:: RECORD SET ::

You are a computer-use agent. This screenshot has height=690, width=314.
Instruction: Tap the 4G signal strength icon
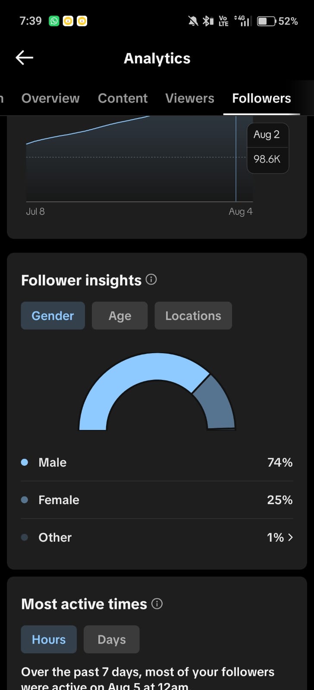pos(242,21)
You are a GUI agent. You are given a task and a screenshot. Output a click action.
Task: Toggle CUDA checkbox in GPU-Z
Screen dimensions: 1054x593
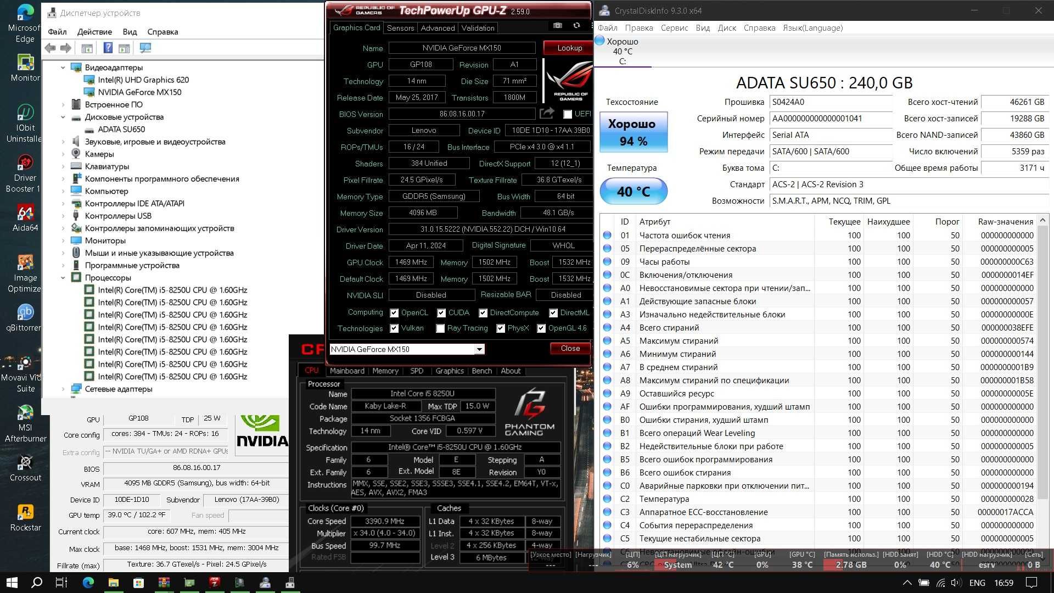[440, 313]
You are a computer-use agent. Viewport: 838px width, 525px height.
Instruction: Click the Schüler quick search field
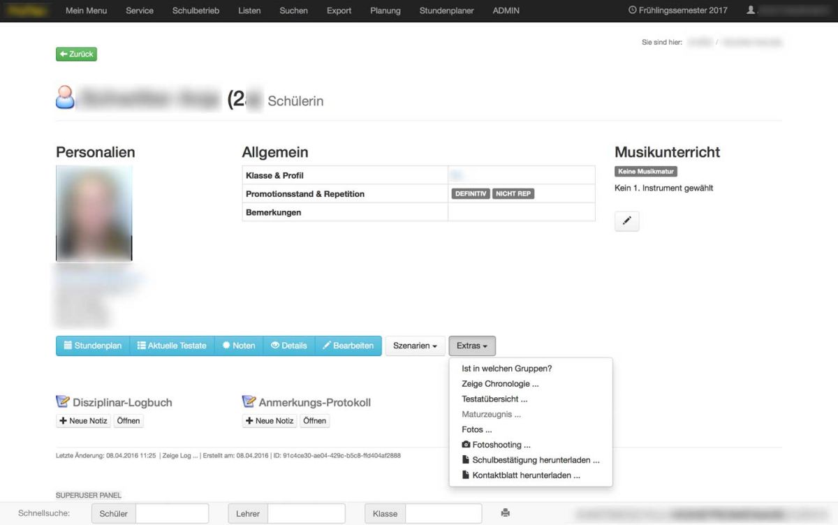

:::

DIRECTION
Retype every one of the rows above word for word, line by line, but omit the pictures.

FULL RESPONSE
You are a computer-use agent. This screenshot has height=690, width=314.
Instruction: Tap the 4G signal strength icon
pos(242,21)
You are a GUI agent. You are given a task and a screenshot. Output a click action.
Task: Toggle CUDA checkbox in GPU-Z
Screen dimensions: 1054x593
[440, 313]
You are a computer-use agent. Viewport: 838px width, 525px height.
Instruction: Click the Schüler quick search field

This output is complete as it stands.